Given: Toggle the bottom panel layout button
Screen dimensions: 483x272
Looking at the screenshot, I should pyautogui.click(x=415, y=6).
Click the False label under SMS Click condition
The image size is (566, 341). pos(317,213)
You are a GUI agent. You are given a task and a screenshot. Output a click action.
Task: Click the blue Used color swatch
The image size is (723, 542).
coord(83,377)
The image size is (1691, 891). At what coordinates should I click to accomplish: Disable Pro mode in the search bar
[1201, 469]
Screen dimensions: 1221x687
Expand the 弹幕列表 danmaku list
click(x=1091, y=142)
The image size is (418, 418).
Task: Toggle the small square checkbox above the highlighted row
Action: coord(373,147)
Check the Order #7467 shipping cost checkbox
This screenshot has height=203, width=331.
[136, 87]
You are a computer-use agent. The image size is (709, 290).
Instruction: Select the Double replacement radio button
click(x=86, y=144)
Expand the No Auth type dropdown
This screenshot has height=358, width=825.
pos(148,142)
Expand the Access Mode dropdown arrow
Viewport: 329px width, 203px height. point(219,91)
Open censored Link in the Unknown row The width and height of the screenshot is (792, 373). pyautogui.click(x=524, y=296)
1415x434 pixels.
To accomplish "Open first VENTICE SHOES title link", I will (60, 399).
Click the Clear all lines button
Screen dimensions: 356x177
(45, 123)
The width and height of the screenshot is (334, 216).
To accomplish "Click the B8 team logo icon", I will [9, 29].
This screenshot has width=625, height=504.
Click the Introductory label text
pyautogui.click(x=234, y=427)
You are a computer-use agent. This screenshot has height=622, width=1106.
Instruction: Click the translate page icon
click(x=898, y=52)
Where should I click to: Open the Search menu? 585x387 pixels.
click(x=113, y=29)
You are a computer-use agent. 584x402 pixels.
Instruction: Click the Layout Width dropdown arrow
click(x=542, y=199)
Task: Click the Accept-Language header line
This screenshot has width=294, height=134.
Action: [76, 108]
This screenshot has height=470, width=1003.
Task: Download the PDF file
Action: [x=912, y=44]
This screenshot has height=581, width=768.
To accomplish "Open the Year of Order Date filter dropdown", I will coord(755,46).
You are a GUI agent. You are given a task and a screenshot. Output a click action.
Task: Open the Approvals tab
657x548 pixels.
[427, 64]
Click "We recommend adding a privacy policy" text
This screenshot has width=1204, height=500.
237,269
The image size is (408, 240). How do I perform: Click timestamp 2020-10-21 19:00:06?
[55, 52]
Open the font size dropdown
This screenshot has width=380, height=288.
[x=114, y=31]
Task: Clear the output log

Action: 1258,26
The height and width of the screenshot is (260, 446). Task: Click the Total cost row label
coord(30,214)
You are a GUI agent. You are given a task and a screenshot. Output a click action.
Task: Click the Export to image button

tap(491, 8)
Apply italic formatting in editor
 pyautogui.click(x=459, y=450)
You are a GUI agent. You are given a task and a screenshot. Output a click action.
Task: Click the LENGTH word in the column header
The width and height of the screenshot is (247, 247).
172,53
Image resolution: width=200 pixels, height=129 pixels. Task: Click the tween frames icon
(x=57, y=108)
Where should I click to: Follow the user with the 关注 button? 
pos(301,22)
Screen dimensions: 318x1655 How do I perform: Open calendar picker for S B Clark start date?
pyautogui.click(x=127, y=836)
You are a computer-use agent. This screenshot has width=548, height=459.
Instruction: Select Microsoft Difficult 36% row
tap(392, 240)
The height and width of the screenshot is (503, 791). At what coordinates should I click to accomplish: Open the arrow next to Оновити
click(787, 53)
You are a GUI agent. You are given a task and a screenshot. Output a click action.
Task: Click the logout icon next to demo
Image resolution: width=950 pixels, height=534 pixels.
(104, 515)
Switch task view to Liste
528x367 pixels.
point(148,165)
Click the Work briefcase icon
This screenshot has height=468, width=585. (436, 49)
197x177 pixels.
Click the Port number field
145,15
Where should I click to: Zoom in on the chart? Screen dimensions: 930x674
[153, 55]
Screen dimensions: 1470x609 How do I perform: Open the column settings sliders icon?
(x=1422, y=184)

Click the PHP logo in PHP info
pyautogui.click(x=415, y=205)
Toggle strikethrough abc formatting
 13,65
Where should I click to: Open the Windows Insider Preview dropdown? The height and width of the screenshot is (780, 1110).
--
**Request:** Rewrite all of the entries, replacing "Instruction" with "Goal" and leaving everything else unchanged.

**Correct answer:**
Given: Toggle the bottom panel layout button
Screen dimensions: 483x272
Looking at the screenshot, I should pyautogui.click(x=415, y=6).
Click the False label under SMS Click condition
The image size is (566, 341). pos(317,213)
You are a GUI agent. You are given a task and a screenshot. Output a click action.
Task: Click the blue Used color swatch
The image size is (723, 542).
coord(83,377)
The image size is (1691, 891). At what coordinates should I click to accomplish: Disable Pro mode in the search bar
[1201, 469]
Screen dimensions: 1221x687
Expand the 弹幕列表 danmaku list
click(x=1091, y=142)
The image size is (418, 418).
Task: Toggle the small square checkbox above the highlighted row
Action: coord(373,147)
Check the Order #7467 shipping cost checkbox
This screenshot has height=203, width=331.
[136, 87]
You are a computer-use agent. The image size is (709, 290).
Goal: Select the Double replacement radio button
click(x=86, y=144)
Expand the No Auth type dropdown
This screenshot has height=358, width=825.
pos(148,142)
Expand the Access Mode dropdown arrow
Viewport: 329px width, 203px height. point(219,91)
Open censored Link in the Unknown row The width and height of the screenshot is (792, 373). pyautogui.click(x=524, y=296)
1415x434 pixels.
To accomplish "Open first VENTICE SHOES title link", I will (60, 399).
Click the Clear all lines button
Screen dimensions: 356x177
(45, 123)
The width and height of the screenshot is (334, 216).
To accomplish "Click the B8 team logo icon", I will [9, 29].
This screenshot has width=625, height=504.
Click the Introductory label text
pyautogui.click(x=234, y=427)
You are a computer-use agent. This screenshot has height=622, width=1106.
Goal: Click the translate page icon
click(x=898, y=52)
Where should I click to: Open the Search menu? 585x387 pixels.
click(x=113, y=29)
You are a computer-use agent. 584x402 pixels.
Goal: Click the Layout Width dropdown arrow
click(x=542, y=199)
Task: Click the Accept-Language header line
This screenshot has width=294, height=134.
Action: [76, 108]
This screenshot has height=470, width=1003.
Task: Download the PDF file
Action: [x=912, y=44]
This screenshot has height=581, width=768.
To accomplish "Open the Year of Order Date filter dropdown", I will coord(755,46).
You are a GUI agent. You are given a task and a screenshot. Output a click action.
Task: Open the Approvals tab
657x548 pixels.
[427, 64]
Click "We recommend adding a privacy policy" text
This screenshot has width=1204, height=500.
237,269
The image size is (408, 240). How do I perform: Click timestamp 2020-10-21 19:00:06?
[55, 52]
Open the font size dropdown
This screenshot has width=380, height=288.
[x=114, y=31]
Task: Clear the output log

Action: 1258,26
The height and width of the screenshot is (260, 446). Task: Click the Total cost row label
coord(30,214)
You are a GUI agent. You are given a task and a screenshot. Output a click action.
Task: Click the Export to image button

tap(491, 8)
Apply italic formatting in editor
 pyautogui.click(x=459, y=450)
You are a GUI agent. You are given a task and a screenshot. Output a click action.
Task: Click the LENGTH word in the column header
The width and height of the screenshot is (247, 247).
172,53
Image resolution: width=200 pixels, height=129 pixels. Task: Click the tween frames icon
(x=57, y=108)
Where should I click to: Follow the user with the 关注 button? 
pos(301,22)
Screen dimensions: 318x1655 How do I perform: Open calendar picker for S B Clark start date?
pyautogui.click(x=127, y=836)
You are a computer-use agent. This screenshot has width=548, height=459.
Goal: Select Microsoft Difficult 36% row
tap(392, 240)
The height and width of the screenshot is (503, 791). At what coordinates should I click to accomplish: Open the arrow next to Оновити
click(787, 53)
You are a GUI agent. You are given a task and a screenshot. Output a click action.
Task: Click the logout icon next to demo
Image resolution: width=950 pixels, height=534 pixels.
(104, 515)
Switch task view to Liste
528x367 pixels.
point(148,165)
Click the Work briefcase icon
This screenshot has height=468, width=585. (436, 49)
197x177 pixels.
Click the Port number field
145,15
Where should I click to: Zoom in on the chart? Screen dimensions: 930x674
[153, 55]
Screen dimensions: 1470x609 How do I perform: Open the column settings sliders icon?
(x=1422, y=184)

Click the PHP logo in PHP info
pyautogui.click(x=415, y=205)
Toggle strikethrough abc formatting
 13,65
Where should I click to: Open the Windows Insider Preview dropdown? The height and width of the screenshot is (780, 1110).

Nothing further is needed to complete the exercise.